Return each entry word for word. Leave the images out.

-=-=-=-=-

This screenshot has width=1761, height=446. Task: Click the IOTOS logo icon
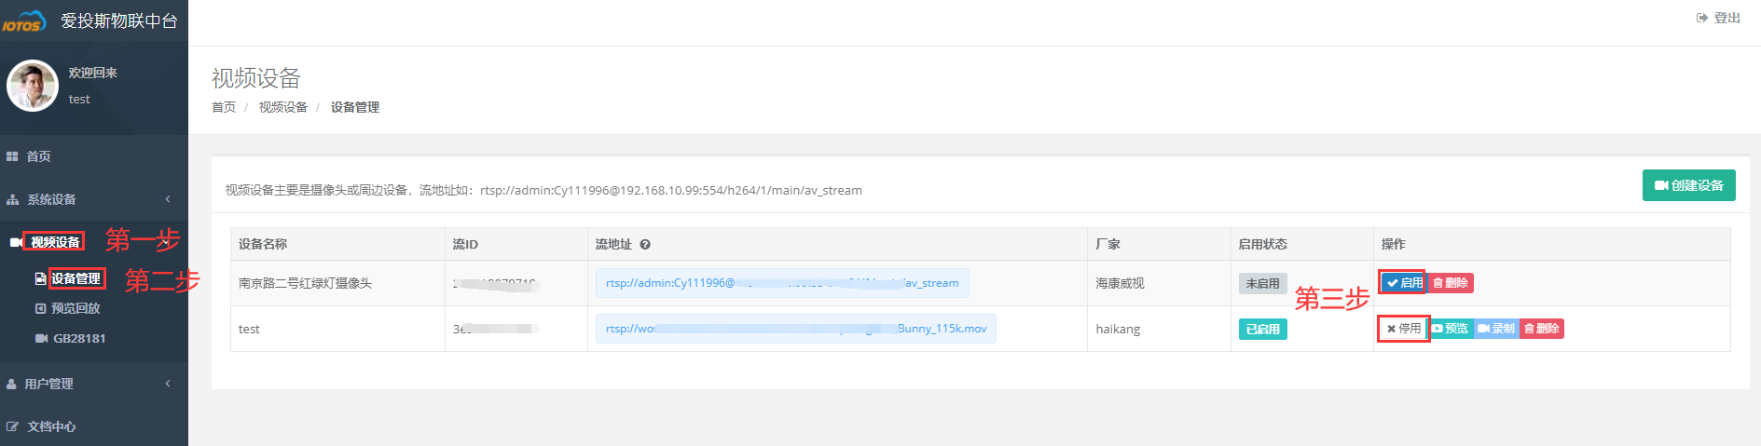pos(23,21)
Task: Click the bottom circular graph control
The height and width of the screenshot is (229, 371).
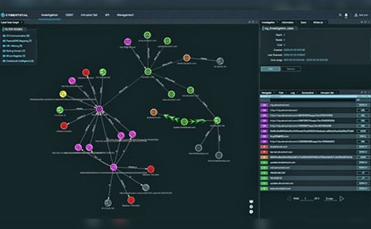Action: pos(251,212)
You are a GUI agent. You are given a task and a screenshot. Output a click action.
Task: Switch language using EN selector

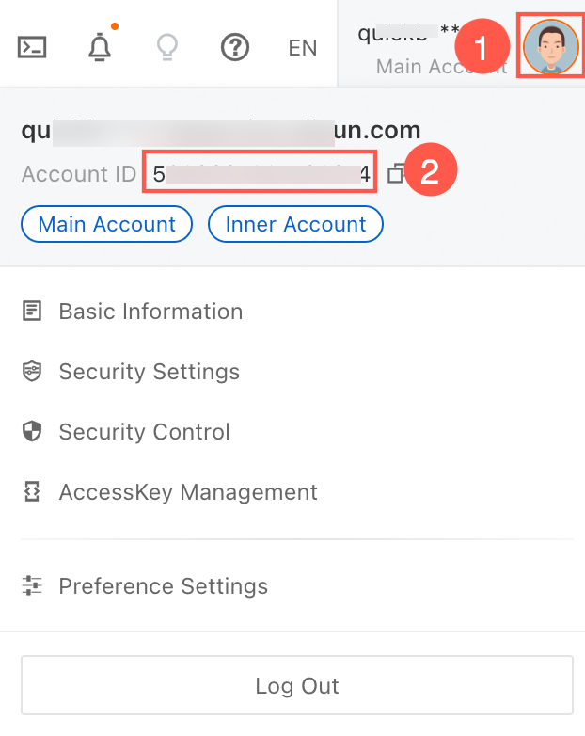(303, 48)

-=-=-=-=-

ANSWER BELOW:
This screenshot has width=1761, height=446. Task: Click the IOTOS logo icon
pos(23,21)
Task: Click the bottom circular graph control
The height and width of the screenshot is (229, 371).
Action: pos(251,212)
You are a GUI agent. You are given a task and a screenshot. Output a click action.
Task: Switch language using EN selector

(303, 48)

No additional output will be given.